Origins & Phylogenetics
Delta Variant
Since COVID-19 first emerged in 2020, several variants have evolved. Most of these variants were common for a relatively short period of time and have since become extinct due to being outcompeted by other variants.
The Delta variant was first reported in late 2020 and became widespread by 2021. This variant differed from previous variants in its ability to spread quickly, infecting people who had been previously infected by other strains or had been fully vaccinated. It was also associated with some of the most serious symptoms. Mutations on the gene coding for the spike protein allowed this variant to go undetected by host antibody defense mechanisms. The rise of this variant is an example of a host-pathogen arms race, where the pathogen evolved and emerged as a result of defense mechanisms of the host.
Host Pathogen Arms Race
As hosts in human populations are exposed to a particular pathogen, the adaptive immune system begins to produce antibodies that provide long-term immunity to that particular virus. As a result, viruses that harbor mutations that give them a slight edge against the host’s adaptive immunity replicate in greater numbers compared to viruses that don’t have these mutations, ultimately leading to the emergence of new variants (i.e. natural selection!). As these new variants emerge, hosts in the population gain immunity to these new variants, and the process repeats itself – sometimes indefinitely (hence, the name “arms race”).
In the case of the Delta variant, there were 10 mutations on the spike gene that differentiate it from prior variant strains. These mutations were on the spike protein gene and many increased the virus’s capacity for evading antibodies and other defense mechanisms acquired from prior viral exposure (or vaccine response). One specific such mutation was the L452R mutation. “L452R” is a specific notation that is sometimes used to describe mutations. The 452 means that the 452nd amino acid in the spike protein was changed. The L indicates that the original amino acid at that position was a leucine (standard 1-letter abbreviation = L). The R indicates that the amino acid at that position in variant strains was now an arginine (standard 1-letter abbreviation = R). This switch, from a leucine to an arginine, is a relatively simple genetic mutation that involves a single nucleotide substitution.
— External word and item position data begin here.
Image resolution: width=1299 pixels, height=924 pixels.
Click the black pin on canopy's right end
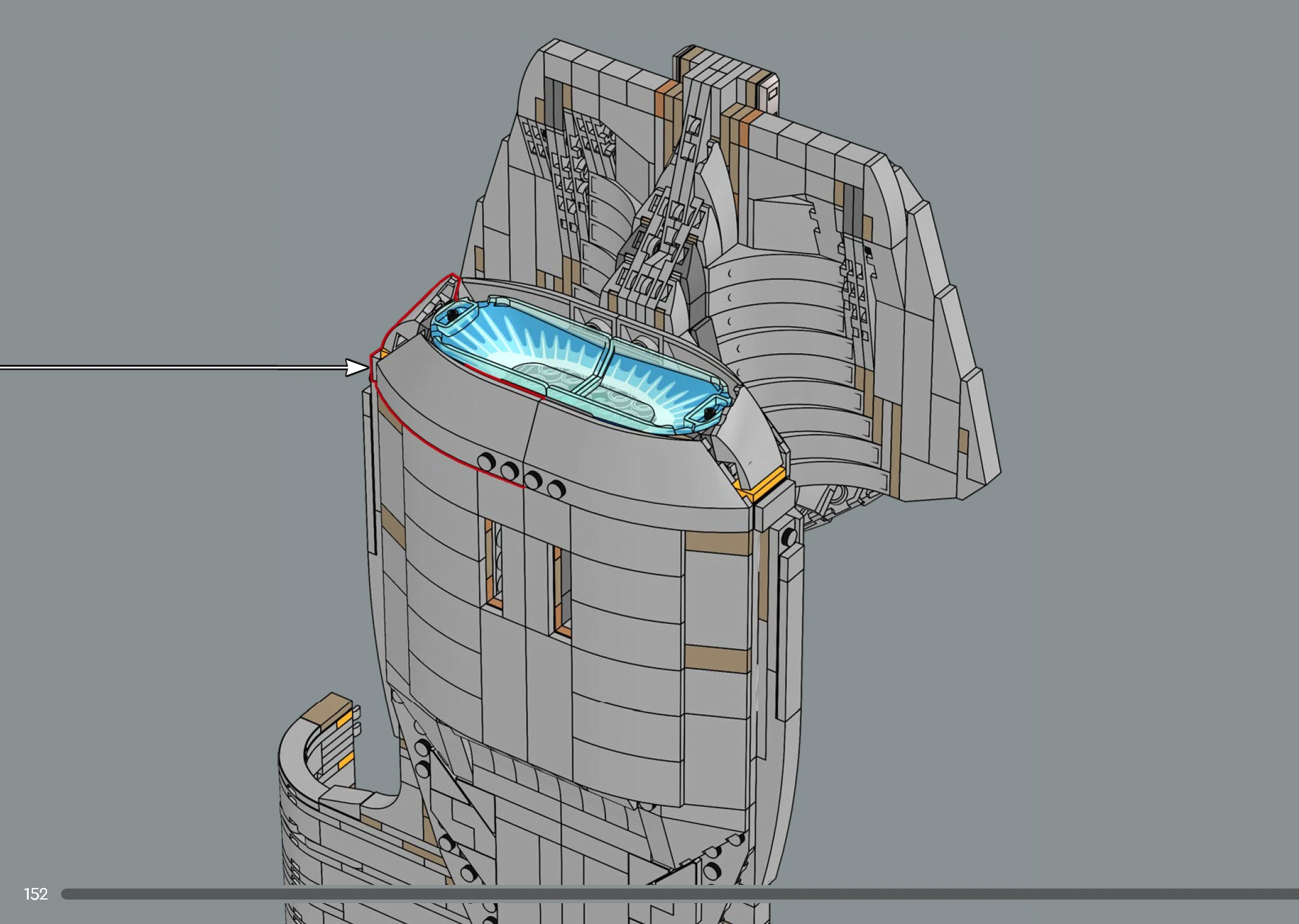pyautogui.click(x=709, y=414)
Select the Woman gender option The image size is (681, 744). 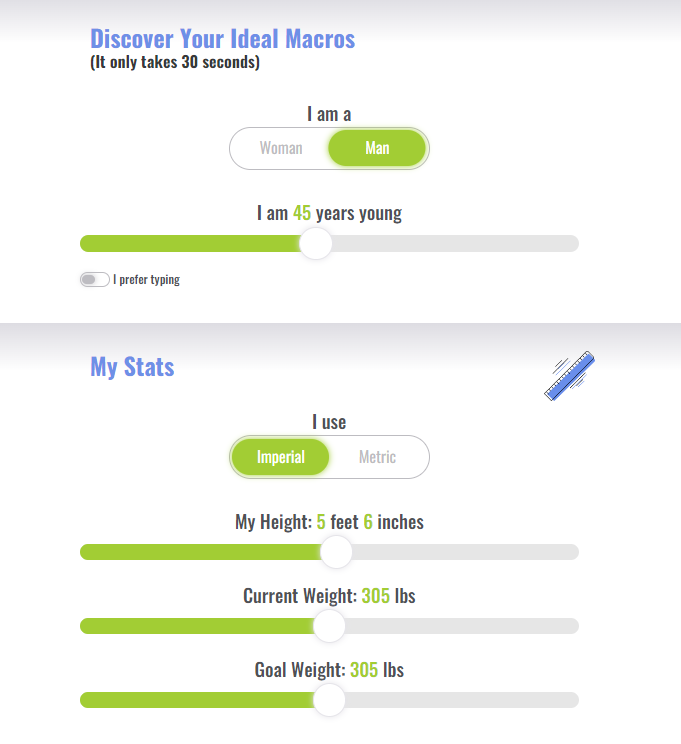[281, 149]
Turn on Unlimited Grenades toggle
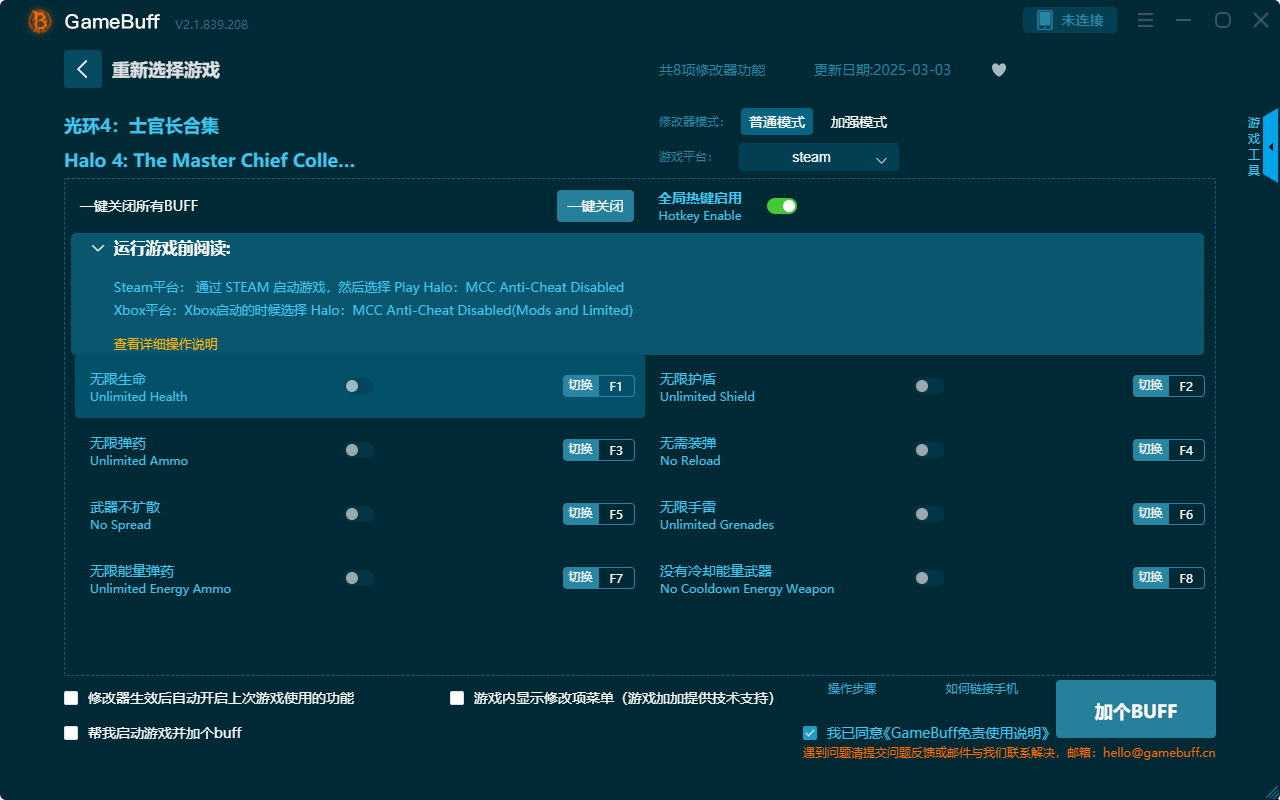 [x=928, y=514]
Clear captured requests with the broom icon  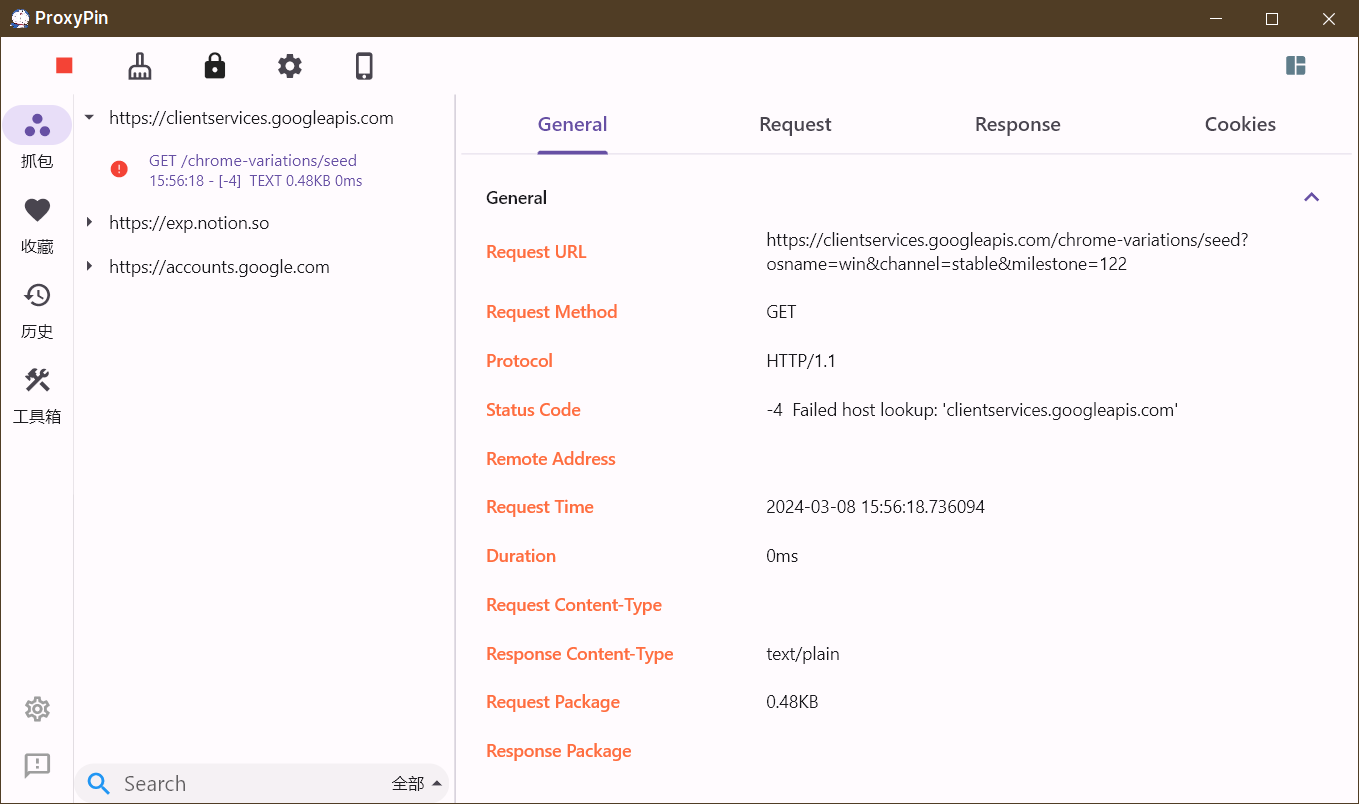(140, 66)
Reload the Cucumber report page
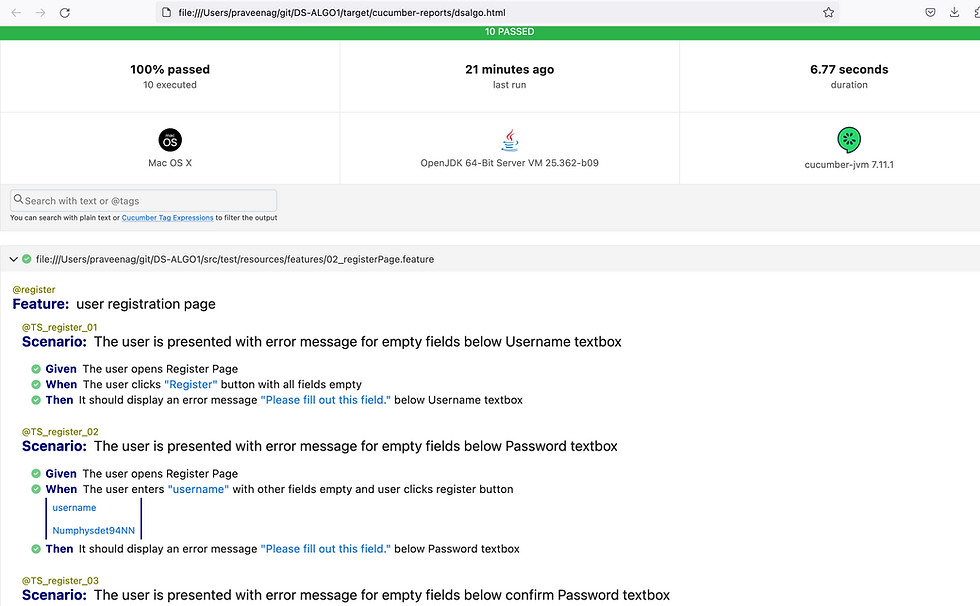Image resolution: width=980 pixels, height=606 pixels. 65,13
However, this single change resulted in a modified shape for the viral spike protein. This allowed it to be more effective at binding to the host cell’s ACE2 receptor, thus improving its ability to infect host cells.
Omicron Variant
The Omicron variant was first reported in November 2021, near the peak of Delta variant infections. Omicron contained 37 novel mutations in the gene coding for the spike protein. These mutations resulted in increased transmissibility and have allowed the virus to evade previously established immune responses. As a result, people who had been previously infected with another variant or had been fully vaccinated could still contract Omicron.
Evolutionary Trade-Offs
Airborne respiratory viruses with fast reproduction rates, like SARS-CoV-2, sometimes evolve traits that simultaneously increase their transmissibility, but decrease their virulence (i.e. a trade-off). However, these trade-offs can be maintained when the reproductive benefit of being more transmissible outweighs the cost of being less virulent. In the case of Omicron, the tendency to infect upper airway tissues instead of the lungs is a clear example of a transmissibility-violence trade-off. The virulence of this variant is lower because it is no longer infecting vital organ tissues in the same way, but its transmissibility is higher because more replication occurs in the upper airways where it can readily spread. There are a couple of mechanisms that underlie this trade-off, such as the way the virus enters the cell and the way it interacts with the immune system.
Zoonotic spillover
A zoonotic spillover is when a pathogen that typically infects a specific animal species “jumps” to a different host species. Before the new virus can spread throughout the new host species, there are typically many generations of selection for traits that allow the virus to effectively infect this new host.
Phylogenetics
SARS-CoV-2 viruses are classified into different variants based on their genetic features. Differences between these variants can also help paint a picture regarding how the virus has evolved over time. In order to analyze and depict this, a phylogenetic tree can be used. Variants that are more genetically similar will share a recent common ancestor on the tree, whereas less genetically similar will share a more distant common ancestor. These trees allow us to visually depict the evolutionary journey of a species, over time
The evolutionary history of SARS-CoV-2 is well characterized. The Alpha and Gamma variants were widespread in 2020. The most recent ancestor between these variants is referred to as 20B. Since Alpha and Gamma are genetically very similar, this supports the notion that the last common ancestor between these two straits occurred rather recently.
The Delta variant was dominant for much of 2021 before being overtaken by Omicron in late 2021 into early 2022. The common ancestor of Delta and Omicron is referred to as 20A. Since Omicron and Delta are more dissimilar, we can hypothesize that these strains share a more distant common ancestor.